勉強に向いていない子を、親が半ば強引に高校と大学に行かせても、ほとんど身に付きません。
意味のない知識を詰め込ませるより、
“誇り”と“手に職”を持たせることの方が重要です。
ドイツのように厳しい親方のもとで訓練し、
ある程度のレベルに達したらマイスターとして称号を与え、専門家としての資格を与える。

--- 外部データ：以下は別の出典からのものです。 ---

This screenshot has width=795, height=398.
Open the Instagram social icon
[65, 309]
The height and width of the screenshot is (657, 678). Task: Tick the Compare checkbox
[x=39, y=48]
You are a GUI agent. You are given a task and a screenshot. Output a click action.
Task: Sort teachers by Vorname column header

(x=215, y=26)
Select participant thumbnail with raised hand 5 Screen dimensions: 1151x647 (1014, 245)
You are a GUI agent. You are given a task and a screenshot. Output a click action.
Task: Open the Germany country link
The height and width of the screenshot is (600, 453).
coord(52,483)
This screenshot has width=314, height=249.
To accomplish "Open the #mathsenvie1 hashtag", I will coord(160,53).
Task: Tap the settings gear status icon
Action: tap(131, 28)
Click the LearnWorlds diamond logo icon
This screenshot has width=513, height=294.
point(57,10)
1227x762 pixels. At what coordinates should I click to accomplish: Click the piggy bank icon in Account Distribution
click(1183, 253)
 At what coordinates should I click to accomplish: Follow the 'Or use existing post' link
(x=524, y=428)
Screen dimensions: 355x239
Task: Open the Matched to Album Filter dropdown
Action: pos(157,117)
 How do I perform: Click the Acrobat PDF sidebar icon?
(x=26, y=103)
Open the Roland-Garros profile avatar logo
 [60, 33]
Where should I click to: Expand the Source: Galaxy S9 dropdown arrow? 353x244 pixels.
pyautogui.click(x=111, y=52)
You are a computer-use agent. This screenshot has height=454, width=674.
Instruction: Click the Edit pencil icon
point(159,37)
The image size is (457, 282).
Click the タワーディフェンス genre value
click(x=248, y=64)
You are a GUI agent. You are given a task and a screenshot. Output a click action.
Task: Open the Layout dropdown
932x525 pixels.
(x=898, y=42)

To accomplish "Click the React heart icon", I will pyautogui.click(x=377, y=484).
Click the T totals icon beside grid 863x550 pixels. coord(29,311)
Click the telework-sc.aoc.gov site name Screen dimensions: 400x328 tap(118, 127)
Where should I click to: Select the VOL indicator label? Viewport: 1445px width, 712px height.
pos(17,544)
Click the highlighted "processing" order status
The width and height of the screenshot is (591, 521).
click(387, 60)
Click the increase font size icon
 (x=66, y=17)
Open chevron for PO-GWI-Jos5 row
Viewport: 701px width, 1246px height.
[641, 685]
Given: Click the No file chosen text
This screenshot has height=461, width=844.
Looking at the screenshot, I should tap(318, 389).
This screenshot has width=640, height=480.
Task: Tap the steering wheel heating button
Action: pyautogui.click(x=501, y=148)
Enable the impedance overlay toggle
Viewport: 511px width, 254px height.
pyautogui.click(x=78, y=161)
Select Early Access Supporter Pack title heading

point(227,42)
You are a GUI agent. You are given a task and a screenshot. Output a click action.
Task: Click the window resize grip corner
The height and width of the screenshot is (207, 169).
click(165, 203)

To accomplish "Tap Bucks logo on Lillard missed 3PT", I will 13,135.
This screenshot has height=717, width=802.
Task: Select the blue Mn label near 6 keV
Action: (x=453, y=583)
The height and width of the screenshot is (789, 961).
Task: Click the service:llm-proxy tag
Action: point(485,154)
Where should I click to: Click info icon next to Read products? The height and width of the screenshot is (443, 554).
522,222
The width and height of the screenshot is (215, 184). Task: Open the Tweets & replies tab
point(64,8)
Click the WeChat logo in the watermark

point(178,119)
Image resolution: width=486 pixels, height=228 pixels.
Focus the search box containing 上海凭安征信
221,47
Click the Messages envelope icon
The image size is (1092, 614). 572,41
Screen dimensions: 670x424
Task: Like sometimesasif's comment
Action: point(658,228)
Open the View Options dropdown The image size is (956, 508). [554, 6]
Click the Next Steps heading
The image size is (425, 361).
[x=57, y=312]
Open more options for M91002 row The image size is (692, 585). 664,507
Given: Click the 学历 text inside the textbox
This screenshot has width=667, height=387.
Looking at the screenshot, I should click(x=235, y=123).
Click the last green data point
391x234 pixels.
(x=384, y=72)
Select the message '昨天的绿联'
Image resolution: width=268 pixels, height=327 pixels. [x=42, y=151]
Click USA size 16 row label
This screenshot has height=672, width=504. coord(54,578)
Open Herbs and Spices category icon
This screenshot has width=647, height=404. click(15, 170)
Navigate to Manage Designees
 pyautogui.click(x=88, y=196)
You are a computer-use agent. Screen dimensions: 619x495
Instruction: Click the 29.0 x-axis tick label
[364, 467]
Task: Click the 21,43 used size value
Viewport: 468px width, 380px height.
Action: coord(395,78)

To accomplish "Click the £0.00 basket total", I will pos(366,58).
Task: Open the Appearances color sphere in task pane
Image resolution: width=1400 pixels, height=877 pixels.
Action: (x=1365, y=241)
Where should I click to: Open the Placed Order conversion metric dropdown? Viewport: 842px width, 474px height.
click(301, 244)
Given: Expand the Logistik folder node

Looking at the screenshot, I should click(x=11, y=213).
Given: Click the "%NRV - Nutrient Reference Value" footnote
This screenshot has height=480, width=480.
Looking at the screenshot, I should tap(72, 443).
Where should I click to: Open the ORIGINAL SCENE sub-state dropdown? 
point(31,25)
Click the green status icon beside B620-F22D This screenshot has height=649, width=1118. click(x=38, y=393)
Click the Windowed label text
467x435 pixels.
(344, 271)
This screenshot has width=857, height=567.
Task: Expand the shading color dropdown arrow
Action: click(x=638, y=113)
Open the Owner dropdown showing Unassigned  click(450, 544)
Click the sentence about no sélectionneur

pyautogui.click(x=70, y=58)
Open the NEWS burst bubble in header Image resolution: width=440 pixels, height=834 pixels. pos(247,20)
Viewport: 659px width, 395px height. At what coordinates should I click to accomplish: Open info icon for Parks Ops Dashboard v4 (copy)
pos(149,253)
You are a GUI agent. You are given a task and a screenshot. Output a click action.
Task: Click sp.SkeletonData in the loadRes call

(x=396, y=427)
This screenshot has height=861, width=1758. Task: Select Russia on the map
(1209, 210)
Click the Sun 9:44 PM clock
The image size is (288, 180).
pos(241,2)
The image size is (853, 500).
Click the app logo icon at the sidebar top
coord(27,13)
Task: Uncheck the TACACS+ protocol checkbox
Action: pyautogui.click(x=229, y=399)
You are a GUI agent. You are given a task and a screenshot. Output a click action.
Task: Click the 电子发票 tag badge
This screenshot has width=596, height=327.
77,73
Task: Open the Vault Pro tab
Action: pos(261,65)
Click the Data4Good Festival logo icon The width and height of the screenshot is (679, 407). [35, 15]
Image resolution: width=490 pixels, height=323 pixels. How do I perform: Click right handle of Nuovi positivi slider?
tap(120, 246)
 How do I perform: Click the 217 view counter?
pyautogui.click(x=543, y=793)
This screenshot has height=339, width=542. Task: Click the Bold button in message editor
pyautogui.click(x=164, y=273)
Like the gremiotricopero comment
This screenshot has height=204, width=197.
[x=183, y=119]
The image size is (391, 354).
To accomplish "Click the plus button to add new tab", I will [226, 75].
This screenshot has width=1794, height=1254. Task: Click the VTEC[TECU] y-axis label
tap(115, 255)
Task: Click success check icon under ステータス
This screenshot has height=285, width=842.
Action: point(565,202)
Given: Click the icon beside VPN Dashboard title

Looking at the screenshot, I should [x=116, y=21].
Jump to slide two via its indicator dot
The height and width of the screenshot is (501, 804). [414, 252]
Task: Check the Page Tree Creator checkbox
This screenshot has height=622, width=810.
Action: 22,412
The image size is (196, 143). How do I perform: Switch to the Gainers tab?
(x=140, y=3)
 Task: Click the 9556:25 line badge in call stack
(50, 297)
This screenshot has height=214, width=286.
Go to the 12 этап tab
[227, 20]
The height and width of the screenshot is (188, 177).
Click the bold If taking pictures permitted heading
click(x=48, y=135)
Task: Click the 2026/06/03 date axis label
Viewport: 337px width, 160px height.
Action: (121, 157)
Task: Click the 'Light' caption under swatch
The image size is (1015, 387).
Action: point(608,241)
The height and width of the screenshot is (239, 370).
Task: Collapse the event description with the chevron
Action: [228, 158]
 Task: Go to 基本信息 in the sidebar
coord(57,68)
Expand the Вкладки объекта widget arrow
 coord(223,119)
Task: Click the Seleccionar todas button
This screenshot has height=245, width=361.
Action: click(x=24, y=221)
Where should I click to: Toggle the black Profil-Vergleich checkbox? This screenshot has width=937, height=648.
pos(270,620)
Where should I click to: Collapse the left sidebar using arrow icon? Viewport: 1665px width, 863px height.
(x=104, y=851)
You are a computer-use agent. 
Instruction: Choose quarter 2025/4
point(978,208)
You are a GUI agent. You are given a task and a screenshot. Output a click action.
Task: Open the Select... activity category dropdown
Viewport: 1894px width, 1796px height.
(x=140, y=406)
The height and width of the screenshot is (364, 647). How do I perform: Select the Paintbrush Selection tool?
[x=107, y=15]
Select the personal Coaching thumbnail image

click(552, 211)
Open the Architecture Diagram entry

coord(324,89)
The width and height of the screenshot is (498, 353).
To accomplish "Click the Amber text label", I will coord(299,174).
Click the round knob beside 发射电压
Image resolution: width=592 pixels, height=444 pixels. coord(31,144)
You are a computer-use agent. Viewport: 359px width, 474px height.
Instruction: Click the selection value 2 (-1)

そして、この資格を持っている場合は大卒のサラリーマンより給料が高い、
というように優遇されるべきなのです。

今回、地震直後の北海道に行って体験したこと、
生まれたばかりの三番目の孫の顔を見られたことも含め、とても貴重で有意義なことでした。
もちろん、あの風呂場での一件も忘れられません。
若者の教育を放置してきた責任の一端は、私にもあると改めて痛感しました。
私は政治家になる気はありませんが、
日本を良くするためには人材を育てるしかありません。
そのためには、まず躾からしないといけない。
私の子供は、高校時代にグレていました。
しかし、私の言うことは聞きます。
なぜなら、3歳まで本当に厳しく育てたからです。
絶対にしてはいけないということを、徹底して教えました。
これこそが真の愛情というものです。
かわいい子は千尋の谷に突き落とせ、と言うでしょう。
真の愛情を注いだからこそ、今でも付いてきてくれるのです。
今の若い人を見ていると、中にはSNSなどばかりにのめりこみ、
人と上手く喋れない人がいます。
コミュニケーションが取れない、これは恐ろしいことです。
大人にも言えますが、たとえば電車の中ではずっとスマホをいじって、
周囲に関心を示さない。
人が倒れてもまるで無関心でいる人も多くいます。
そういう社会に変容してしまいました。
機械は進化していますが、人間の精神性は退化していると言わざるを得ません。
やはり、日本の教育を根本から変えないといけないのでしょう。
今後は、「CheFuKo」や「第二海援隊グループ」でも
日本の教育問題について考えて行きたいと思います。
また、こういった本は残念ながらあまり売れないのですが、
出版もして行きたいと思います。
皆さんも、ぜひお力添え下さい。

これからの世代のために
私たちがしてあげられることの一つが”教育だ”。
少しでも良い世の中を残していくことが、
先に生きている者の務めである。